University of South Florida anthropology assistant professor Erin Kimmerle talked to reporters as exhumations began at the Boot Hill cemetery at the Dozier School for Boys in Marianna, Fla. on Saturday. USF researchers are exhuming dozens of graves at the former Panhandle reform school in hopes of identifying the boys buried there and learning how they died.
John Due, his daughter Tananarive Due-Barnes, her husband Steven Barnes, and their son Jason Due-Barnes, came to watch the researchers work on Saturday. Due's uncle, Robert Stephens, died at the Dozier Reform School in 1937. The family tells the Tampa Bay Times that school records indicate Stephens was killed by another student, but they've heard conflicting versions of his death. They want to find out what exactly happened to him, and would like to rebury his remains in the family plot.
After the family spoke to the researchers and reporters, pastor Ronald Mizer from the local St. James AME Church said a brief prayer.
WUSF News spoke to another one of Stephens' relatives, a nephew also named Robert Stephens, at an event earlier this year where DNA samples were taken from family members for genetic matching with the Dozier remains.

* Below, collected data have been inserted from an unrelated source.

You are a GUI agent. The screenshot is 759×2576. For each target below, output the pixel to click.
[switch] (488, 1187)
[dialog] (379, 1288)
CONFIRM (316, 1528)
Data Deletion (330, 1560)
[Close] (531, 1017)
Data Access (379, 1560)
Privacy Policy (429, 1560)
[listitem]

The research team, led by USF anthropology professors Christian Wells (in dark green shirt) and Erin Kimmerle, began their work in the Boot Hill cemetery at the Dozier School for Boys Saturday by carefully digging holes in areas they had previously scanned with ground-penetrating radar. After that, they sifted through the dirt for remains and other evidence. By Sunday night, they had dug in two graves and found well-preserved remains in one coffin, along with coffin hardware.